■ **What needs to be done**:
Write out the part of the material that opens with the line containing "Given: Click the 搜索字段 search input" and runs through the end of the material, reproducing those lines precisely. Leave the pictures out of your answer.

■ **Item coordinate data**:
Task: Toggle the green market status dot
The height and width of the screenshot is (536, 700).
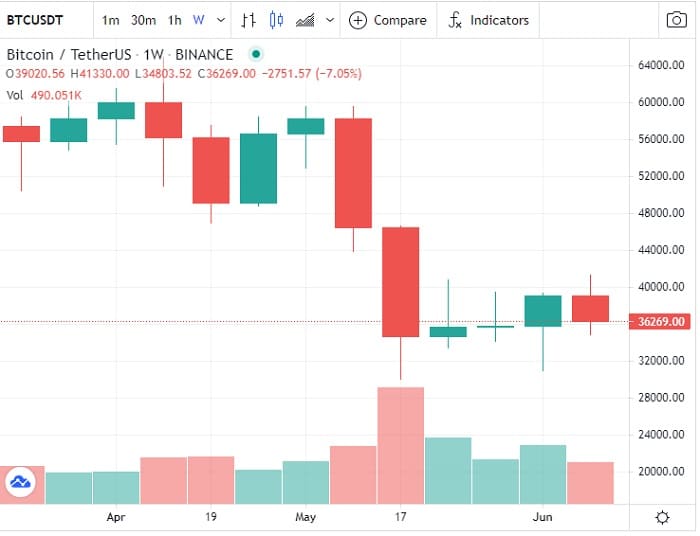Action: [257, 54]
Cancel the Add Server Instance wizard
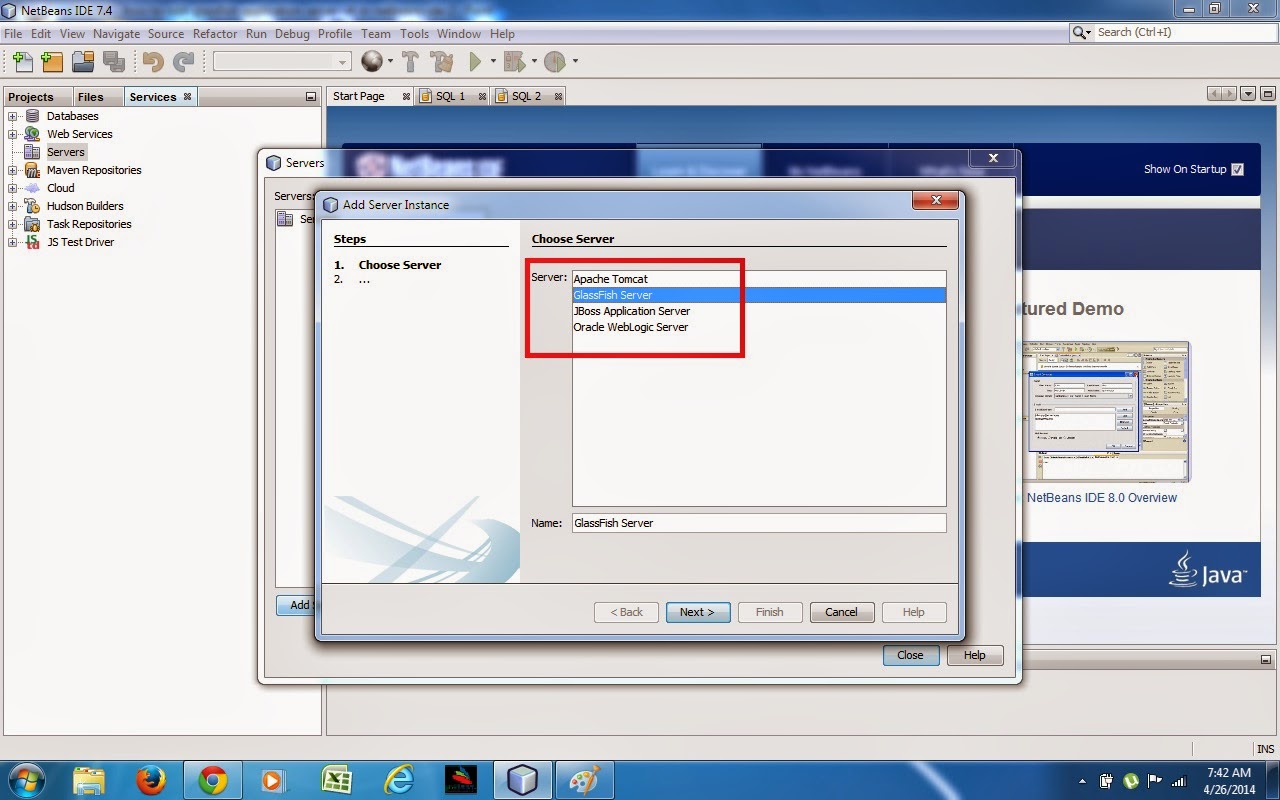This screenshot has height=800, width=1280. [841, 612]
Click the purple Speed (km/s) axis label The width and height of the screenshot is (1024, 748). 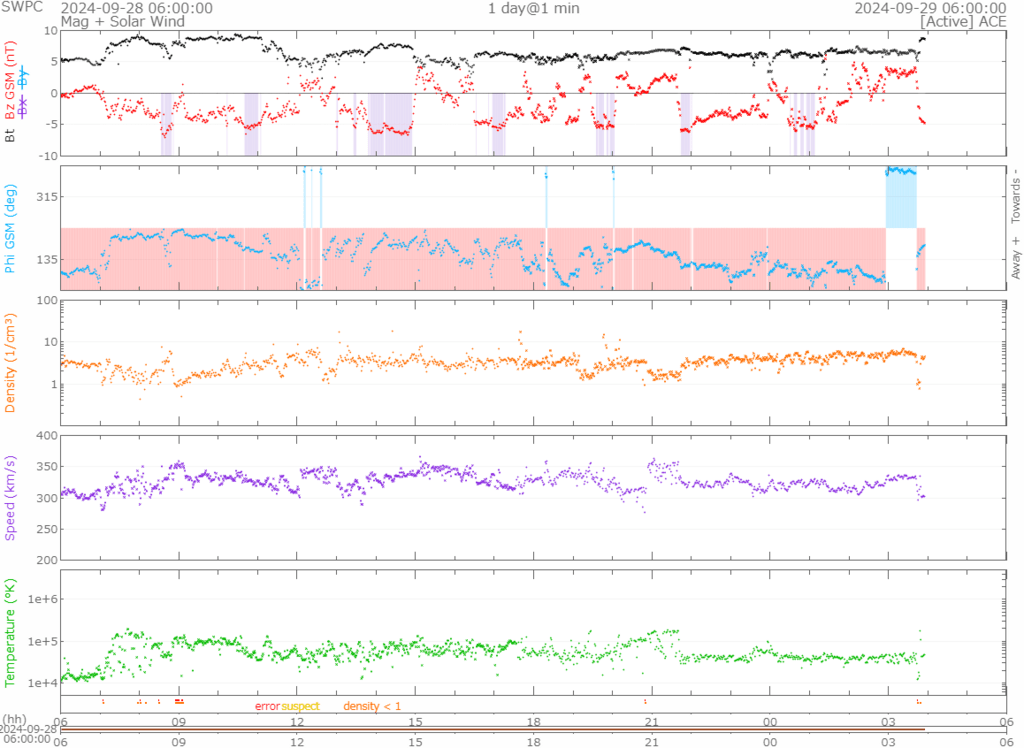10,497
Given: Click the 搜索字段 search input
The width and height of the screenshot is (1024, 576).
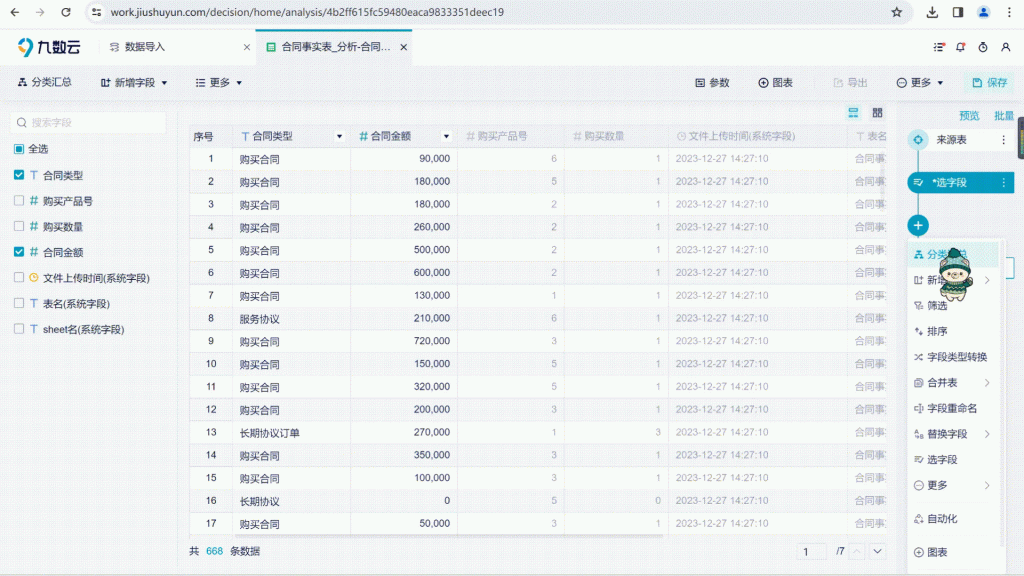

■ **Reply to the exercise**:
Given: Click the 搜索字段 search input
The width and height of the screenshot is (1024, 576).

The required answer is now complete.